**Assignment**: Continue the discussion of need-blind college admissions from where it stops.

Should we trust need blind admissions?

Yes, but this thread deals with need-blind admissions. So, the issue is whether the perception of full-pay vs financial aid influences ad comm decisions. If they are on the fence about an applicant, is it far fetched to wonder if they flip back to page 1 and look at the parents’ perceived income?

No, I don’t think that is far-fetched, and I’m sure that it happens sometimes (even at “need blind” schools.)

On the other hand, 90% of students apply for financial aid, and most of them ending up going to school somewhere. Most schools below the elite level are “need blind” out of necessity - there aren’t enough qualified full-pay applicants to fill their classes.

There is really only a small group of schools that care about this:

  1. Elite schools that care about their admission rates AND
  2. Have policies of providing generous financial aid BUT
  3. They don’t have a 36 billion dollar endowment.

The vast majority of schools just don’t care - they let you in, and if you can’t afford it, you go somewhere else.

I dont think need blind schools flip back to page 1 and think “this kid can’t pay” or “this kid can pay.” That’s a conscious decision to factor ability to pay. It’s very easy to avoid doing that. Implicit bias (and indirect advantages) are the hard part.

This is coming from a friend who was in admissions at a top 20 and now works in for hire admissions consulting.

The well endowed schools presumably do not care if an individual admit is needy or not, as long as the entire admission class matches up approximately to the target level of financial need. Being well endowed (to the point that even list price students are being subsidized by tens of thousands of dollars per year), they have enough of a margin of error that a few more needy admits than planned will not matter in the big picture. The tipping of the admissions process and criteria to favor the wealthy occurs in the design of the process and criteria, not in the actual admissions readings where the “need blind” claim applies.

The less well endowed schools that promise good financial aid are more likely to have a strict financial aid budget to stay under, so they may have to be explicitly need-aware for at least the marginal admits to avoid going even a few needy students over budget.

When you talk about well-endowed schools, it’s good to keep in mind that just like every other form of wealth in this country, the vast majority of the endowment money is concentrated at the very top of the pyramid. The number of schools that can be said to be reasonably indifferent to tuition revenue can be counted on your hands. (Maybe you’d have to take off your shoes if you include some wealthy LACs on a per student basis.)

Stored data entries:

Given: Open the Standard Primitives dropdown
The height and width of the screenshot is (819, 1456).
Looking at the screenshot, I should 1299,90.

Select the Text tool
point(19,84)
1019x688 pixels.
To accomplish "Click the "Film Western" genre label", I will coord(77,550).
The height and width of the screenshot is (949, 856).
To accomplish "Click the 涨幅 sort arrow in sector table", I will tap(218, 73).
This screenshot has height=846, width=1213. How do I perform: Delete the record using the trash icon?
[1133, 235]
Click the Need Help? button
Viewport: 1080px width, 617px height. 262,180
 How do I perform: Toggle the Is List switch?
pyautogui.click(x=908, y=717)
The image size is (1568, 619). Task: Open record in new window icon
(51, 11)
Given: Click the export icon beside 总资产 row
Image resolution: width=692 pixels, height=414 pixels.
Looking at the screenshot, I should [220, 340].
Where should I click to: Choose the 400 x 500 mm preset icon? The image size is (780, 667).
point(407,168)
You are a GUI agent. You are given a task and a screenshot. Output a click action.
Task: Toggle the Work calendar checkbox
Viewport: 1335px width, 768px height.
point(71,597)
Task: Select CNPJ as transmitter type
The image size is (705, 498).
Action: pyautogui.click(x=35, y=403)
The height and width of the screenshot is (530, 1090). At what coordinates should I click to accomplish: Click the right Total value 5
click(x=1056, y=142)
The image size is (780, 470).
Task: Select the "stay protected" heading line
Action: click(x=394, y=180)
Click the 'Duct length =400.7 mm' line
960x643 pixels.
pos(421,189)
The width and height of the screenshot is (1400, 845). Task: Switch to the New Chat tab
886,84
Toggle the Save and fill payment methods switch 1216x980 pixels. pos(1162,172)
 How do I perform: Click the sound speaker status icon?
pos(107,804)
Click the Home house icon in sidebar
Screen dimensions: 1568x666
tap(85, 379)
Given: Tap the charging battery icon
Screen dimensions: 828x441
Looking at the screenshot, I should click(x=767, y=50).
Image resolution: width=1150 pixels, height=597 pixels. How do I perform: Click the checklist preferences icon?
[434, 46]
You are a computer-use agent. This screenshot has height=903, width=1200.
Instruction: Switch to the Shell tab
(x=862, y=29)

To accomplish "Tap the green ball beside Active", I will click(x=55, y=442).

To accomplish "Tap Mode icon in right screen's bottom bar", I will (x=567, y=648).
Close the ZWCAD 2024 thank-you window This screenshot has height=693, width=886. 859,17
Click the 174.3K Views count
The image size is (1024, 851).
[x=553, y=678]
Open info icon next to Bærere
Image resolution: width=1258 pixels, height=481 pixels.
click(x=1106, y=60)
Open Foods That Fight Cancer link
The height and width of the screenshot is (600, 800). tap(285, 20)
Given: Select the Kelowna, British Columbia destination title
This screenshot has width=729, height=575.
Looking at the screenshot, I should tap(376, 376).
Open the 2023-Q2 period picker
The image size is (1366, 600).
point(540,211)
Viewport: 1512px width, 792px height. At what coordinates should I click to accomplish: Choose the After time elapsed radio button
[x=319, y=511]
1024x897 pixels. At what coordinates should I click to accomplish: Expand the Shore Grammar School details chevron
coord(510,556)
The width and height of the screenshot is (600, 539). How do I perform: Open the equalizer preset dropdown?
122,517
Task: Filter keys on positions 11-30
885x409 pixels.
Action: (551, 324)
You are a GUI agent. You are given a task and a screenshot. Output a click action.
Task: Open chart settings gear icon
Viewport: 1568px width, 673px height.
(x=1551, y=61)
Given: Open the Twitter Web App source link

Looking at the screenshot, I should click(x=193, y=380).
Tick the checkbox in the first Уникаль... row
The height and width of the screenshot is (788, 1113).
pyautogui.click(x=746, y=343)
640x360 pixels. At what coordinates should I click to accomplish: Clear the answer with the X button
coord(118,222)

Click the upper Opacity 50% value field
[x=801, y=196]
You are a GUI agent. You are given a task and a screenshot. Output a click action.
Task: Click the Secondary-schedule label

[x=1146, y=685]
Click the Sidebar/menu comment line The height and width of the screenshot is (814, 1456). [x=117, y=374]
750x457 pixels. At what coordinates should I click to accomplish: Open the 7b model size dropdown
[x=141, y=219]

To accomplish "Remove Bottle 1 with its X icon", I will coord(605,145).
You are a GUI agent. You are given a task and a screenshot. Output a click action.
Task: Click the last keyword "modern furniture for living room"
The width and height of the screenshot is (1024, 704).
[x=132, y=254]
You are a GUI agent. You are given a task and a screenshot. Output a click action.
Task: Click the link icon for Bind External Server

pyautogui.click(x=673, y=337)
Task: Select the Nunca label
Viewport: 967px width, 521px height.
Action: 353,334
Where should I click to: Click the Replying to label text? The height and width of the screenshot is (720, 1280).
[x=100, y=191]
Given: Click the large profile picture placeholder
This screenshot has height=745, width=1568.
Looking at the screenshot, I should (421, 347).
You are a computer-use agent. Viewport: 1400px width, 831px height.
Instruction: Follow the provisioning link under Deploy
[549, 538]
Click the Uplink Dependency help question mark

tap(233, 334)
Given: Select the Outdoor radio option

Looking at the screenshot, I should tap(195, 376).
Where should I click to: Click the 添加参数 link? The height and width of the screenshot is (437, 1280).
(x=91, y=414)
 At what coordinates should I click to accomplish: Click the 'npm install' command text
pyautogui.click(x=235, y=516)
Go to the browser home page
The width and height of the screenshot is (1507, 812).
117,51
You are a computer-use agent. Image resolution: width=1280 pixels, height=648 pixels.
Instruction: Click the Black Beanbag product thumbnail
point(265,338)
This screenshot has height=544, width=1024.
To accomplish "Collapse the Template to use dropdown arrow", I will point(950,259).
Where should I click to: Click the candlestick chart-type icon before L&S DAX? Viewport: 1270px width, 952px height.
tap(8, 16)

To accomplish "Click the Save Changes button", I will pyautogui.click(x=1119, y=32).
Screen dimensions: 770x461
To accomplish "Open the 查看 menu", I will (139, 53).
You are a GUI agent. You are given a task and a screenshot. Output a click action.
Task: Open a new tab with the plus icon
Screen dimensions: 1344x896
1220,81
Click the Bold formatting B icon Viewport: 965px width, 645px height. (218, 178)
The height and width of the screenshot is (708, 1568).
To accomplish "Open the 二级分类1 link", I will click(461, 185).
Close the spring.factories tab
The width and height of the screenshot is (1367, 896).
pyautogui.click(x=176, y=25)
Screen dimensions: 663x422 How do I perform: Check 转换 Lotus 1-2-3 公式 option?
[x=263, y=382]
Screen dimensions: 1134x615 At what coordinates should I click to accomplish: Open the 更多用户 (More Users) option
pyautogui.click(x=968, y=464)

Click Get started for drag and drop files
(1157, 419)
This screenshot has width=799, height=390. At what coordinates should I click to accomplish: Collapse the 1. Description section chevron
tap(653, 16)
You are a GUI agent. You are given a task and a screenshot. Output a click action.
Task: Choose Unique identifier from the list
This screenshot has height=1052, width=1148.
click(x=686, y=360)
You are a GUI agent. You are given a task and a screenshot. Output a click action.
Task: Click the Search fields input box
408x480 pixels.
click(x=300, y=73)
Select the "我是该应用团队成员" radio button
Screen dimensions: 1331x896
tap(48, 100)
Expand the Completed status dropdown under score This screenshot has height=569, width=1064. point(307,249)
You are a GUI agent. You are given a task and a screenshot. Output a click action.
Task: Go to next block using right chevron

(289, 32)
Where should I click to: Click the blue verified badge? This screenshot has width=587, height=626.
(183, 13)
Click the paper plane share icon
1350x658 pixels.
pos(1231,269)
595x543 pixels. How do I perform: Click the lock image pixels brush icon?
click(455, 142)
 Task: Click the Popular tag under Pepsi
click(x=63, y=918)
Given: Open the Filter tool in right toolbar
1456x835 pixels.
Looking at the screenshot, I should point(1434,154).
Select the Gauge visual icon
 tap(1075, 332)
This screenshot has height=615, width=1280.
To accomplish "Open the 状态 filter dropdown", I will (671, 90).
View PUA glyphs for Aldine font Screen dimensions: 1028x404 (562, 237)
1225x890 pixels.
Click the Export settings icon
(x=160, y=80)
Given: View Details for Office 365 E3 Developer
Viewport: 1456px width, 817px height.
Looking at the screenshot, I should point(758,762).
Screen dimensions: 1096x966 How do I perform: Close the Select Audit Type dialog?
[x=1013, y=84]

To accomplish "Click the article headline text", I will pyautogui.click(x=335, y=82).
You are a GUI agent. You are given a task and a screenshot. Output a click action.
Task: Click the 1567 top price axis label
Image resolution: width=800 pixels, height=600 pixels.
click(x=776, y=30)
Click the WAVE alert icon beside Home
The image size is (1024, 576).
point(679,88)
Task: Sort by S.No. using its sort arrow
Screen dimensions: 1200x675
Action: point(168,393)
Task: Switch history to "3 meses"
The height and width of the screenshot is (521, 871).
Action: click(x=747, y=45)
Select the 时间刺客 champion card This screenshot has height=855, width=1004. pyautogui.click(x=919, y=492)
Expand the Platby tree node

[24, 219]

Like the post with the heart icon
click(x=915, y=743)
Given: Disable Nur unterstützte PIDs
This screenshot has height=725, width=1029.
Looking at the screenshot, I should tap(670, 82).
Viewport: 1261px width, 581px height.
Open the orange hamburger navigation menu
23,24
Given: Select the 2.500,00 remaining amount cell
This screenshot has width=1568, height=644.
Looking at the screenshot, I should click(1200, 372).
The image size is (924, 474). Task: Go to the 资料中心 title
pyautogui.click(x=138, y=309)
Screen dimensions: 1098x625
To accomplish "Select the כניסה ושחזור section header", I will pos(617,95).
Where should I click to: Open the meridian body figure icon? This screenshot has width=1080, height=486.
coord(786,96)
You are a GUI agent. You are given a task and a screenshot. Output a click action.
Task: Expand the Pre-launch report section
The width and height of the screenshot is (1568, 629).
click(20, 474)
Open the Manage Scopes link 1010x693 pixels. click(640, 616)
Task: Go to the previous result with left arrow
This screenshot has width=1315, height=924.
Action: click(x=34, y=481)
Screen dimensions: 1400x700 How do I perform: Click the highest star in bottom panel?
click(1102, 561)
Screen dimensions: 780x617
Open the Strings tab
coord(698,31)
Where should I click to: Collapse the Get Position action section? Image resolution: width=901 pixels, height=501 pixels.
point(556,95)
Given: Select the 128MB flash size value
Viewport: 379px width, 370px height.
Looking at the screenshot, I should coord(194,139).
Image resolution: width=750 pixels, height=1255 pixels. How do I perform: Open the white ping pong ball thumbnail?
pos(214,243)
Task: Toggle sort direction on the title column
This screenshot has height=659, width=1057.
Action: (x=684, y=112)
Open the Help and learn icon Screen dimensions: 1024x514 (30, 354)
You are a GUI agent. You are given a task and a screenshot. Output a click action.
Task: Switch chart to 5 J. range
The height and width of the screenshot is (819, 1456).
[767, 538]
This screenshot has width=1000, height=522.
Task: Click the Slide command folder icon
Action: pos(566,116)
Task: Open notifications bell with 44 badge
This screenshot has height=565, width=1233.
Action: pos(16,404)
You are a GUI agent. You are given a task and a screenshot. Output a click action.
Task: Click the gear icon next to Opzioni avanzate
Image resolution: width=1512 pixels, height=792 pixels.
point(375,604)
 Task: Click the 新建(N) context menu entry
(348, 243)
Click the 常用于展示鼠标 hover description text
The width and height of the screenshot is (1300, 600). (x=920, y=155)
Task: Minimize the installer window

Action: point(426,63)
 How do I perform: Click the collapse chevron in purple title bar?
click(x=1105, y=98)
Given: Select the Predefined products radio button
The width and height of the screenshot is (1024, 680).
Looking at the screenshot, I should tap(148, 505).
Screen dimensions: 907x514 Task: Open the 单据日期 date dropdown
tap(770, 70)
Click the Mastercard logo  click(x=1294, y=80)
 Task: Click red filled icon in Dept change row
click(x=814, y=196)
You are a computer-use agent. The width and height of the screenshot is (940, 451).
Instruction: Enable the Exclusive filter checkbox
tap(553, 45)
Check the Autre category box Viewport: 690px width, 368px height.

**Your response**:
Even when you look at Harvard, you have to realize that that huge endowment isn’t just supporting the undergraduate population - it’s for the whole school, which is about 3x bigger in terms of students.

For need blind:

  1. “The central point: is it true is that if the ad comm PERCEIVES that you may need aid then your application could end up in the reject pile?” NO, not for being lower income.
  1. "The well endowed schools presumably do not care if an individual admit is needy or not, as long as the entire admission class matches up approximately to the target level of financial need." Close. The reality is the wealthier colleges are annually setting aside more financial aid than they reasonably expect to dole out.

When my school says need blind, that’s exactly what they mean. Yes, a school with a hefty endowment.

Don’t get all worked up about need blind. As T26E4 suggested, you can only control what you can control. And that’s the quality of your app/supp. (And your choices of which colleges to apply to, in the first place.) Put your brain cells into that. Know your target colleges well enough to do that.

Btw, most of the huge endowments are just sitting there, growing. And only a percent of interest is dedicated to various needs.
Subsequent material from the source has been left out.